Capacitance Introduction Chapter 3, “Capacitance,” contains laboratory experiments designed to explore the relationship between voltage and the amount of charge stored in an object. These experiments involve measuring electrical properties of capacitors in series, in parallel, while charging, discharging, and at varying widths between the surfaces. Hands-on experience and resulting data should provide insight into the nature of capacitance. Theory In order to charge an object, a certain amount of energy is required to transfer charge to that object. The energy per unit of charge is called voltage. Given a certain voltage, charge can be transferred to an object until the amount of energy that is required to add more charge exceeds the energy potential.
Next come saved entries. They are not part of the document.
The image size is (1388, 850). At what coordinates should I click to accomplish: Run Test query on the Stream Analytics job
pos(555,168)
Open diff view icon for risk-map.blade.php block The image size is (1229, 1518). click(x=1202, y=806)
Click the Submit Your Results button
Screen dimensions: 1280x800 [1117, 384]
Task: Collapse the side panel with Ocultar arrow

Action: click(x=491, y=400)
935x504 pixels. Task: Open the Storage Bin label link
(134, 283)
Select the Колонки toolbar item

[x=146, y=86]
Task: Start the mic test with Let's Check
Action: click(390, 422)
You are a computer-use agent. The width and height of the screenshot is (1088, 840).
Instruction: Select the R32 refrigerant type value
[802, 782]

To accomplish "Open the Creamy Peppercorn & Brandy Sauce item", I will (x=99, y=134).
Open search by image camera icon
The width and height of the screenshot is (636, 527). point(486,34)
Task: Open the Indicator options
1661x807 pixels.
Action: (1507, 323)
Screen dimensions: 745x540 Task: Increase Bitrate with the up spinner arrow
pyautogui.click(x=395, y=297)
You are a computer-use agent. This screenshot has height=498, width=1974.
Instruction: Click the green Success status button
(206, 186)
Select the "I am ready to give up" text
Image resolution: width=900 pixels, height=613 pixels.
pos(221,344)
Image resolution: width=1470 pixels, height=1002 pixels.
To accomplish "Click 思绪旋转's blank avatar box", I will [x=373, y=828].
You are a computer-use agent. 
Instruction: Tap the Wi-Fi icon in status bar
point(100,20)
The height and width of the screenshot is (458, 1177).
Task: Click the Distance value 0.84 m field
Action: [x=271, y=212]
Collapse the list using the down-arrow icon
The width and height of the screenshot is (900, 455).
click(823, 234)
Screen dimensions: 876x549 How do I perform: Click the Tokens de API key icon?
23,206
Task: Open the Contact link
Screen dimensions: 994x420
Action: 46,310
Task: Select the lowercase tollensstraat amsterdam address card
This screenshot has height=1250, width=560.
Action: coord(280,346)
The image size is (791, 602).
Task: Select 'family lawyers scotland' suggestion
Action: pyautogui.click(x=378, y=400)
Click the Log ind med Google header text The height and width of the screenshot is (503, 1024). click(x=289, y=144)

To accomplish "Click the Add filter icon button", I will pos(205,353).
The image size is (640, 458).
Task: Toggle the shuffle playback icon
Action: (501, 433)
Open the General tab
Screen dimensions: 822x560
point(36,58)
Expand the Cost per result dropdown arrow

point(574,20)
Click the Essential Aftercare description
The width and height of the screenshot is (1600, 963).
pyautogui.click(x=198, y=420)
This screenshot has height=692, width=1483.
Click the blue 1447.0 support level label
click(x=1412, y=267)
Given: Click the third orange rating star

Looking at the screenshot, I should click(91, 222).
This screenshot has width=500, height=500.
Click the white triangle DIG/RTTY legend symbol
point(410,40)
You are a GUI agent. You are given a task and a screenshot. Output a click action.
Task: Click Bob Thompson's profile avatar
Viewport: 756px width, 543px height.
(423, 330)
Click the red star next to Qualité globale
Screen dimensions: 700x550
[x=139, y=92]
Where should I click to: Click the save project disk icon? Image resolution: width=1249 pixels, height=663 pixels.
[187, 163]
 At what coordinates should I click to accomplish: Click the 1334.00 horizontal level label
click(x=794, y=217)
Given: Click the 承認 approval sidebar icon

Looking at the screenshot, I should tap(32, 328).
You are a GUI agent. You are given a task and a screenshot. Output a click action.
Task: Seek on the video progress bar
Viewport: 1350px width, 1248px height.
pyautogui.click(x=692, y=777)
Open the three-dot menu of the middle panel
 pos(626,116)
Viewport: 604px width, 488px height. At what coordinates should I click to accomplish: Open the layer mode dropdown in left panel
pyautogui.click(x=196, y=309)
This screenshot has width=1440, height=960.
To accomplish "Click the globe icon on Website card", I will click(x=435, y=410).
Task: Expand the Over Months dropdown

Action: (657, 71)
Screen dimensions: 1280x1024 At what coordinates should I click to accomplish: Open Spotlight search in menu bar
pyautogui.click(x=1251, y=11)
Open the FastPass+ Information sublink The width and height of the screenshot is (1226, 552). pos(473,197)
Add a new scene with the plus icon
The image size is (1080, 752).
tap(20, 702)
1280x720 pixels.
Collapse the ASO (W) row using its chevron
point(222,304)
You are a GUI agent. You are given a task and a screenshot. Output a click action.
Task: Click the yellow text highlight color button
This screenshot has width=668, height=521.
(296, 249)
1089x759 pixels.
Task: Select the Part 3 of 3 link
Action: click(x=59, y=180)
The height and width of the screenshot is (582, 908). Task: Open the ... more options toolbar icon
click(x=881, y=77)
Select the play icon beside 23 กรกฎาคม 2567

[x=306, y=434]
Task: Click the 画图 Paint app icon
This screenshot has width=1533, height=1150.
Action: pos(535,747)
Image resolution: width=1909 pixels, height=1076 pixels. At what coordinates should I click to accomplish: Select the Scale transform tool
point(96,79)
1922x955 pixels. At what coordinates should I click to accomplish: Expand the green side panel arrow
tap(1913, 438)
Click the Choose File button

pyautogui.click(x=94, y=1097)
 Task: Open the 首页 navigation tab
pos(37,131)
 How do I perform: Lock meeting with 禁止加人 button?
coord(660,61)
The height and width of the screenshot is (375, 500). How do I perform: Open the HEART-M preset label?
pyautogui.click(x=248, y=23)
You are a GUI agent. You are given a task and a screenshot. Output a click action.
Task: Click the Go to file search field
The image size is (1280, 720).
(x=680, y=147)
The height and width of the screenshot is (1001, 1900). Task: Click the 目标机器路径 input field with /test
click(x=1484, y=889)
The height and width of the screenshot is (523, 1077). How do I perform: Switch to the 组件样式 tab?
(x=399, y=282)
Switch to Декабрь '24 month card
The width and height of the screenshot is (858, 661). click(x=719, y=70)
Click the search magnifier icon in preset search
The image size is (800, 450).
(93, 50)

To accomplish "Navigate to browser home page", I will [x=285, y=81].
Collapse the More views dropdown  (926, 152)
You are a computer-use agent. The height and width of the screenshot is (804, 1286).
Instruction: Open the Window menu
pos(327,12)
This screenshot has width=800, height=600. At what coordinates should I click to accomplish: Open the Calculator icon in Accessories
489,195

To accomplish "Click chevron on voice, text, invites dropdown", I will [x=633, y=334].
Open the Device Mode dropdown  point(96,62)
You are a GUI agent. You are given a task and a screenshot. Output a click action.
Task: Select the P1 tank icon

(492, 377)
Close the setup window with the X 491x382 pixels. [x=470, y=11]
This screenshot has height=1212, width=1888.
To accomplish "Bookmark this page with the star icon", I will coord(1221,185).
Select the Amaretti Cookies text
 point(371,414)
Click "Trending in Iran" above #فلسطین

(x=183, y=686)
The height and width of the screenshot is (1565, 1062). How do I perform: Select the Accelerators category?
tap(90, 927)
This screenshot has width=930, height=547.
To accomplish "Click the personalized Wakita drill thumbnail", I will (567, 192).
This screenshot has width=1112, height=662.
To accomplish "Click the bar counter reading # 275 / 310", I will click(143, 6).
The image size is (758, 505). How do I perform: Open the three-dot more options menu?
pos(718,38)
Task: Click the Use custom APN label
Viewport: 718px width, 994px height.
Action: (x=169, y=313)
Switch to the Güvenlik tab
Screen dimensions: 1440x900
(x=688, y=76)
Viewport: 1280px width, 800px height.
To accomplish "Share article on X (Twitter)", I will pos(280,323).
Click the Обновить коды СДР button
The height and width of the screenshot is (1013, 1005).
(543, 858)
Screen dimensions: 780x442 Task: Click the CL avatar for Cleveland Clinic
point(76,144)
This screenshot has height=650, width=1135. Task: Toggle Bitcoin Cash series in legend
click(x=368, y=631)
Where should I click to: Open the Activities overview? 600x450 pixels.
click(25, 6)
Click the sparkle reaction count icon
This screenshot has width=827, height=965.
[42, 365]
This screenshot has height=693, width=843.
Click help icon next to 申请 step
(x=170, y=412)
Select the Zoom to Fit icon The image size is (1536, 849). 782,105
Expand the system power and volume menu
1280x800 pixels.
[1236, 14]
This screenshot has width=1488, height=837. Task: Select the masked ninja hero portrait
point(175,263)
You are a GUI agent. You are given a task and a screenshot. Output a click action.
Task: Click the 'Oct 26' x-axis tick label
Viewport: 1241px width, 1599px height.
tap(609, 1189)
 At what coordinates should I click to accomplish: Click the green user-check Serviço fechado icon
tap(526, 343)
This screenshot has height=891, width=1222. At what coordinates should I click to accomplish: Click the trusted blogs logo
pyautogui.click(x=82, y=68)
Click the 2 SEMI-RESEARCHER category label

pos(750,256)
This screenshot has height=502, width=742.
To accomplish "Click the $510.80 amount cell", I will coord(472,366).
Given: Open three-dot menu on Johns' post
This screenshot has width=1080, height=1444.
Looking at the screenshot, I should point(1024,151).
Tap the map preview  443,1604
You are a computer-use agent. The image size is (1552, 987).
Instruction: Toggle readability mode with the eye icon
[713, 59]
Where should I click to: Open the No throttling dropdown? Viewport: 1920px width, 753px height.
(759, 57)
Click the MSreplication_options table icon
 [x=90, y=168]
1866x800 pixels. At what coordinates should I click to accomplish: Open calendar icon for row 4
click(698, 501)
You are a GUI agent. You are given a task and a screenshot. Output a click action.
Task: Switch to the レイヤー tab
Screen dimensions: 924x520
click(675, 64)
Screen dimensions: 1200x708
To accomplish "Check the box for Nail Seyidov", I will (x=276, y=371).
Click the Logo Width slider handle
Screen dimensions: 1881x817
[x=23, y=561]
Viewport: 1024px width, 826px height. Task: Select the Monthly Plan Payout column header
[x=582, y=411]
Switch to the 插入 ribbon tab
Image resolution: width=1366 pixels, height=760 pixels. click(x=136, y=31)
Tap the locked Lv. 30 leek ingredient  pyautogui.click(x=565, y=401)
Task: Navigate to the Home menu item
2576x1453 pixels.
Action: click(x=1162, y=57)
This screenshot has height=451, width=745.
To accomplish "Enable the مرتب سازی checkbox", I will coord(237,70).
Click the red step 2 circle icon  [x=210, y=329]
A derived unit is useful for expressing the capacity of charge (in Coulombs) that can be transferred to an object per unit of voltage (in Volts). Therefore, a unit of capacitance called the Farad exists, and is defined as C = Q/V. A

capacitor comprised of two parallel surfaces will have a capacitance equal to 8.85 ρF/m, times the area of one of the plates, divided by the distance between them. When sharing the charge applied to one capacitor with a second capacitor, charge is conserved, therefore Vf * (C1 + C2) = Vi * C1. When discharging a capacitor through a resistor, V(t) = V0 * e-t/RC. When charging a capacitor through a resistor, V(t) = Vf – Vf * e-t/RC. Experiments 3.5.2: Charging a Capacitor This experiment required a 9V battery, a voltmeter, and voltage a follower that were assembled in ...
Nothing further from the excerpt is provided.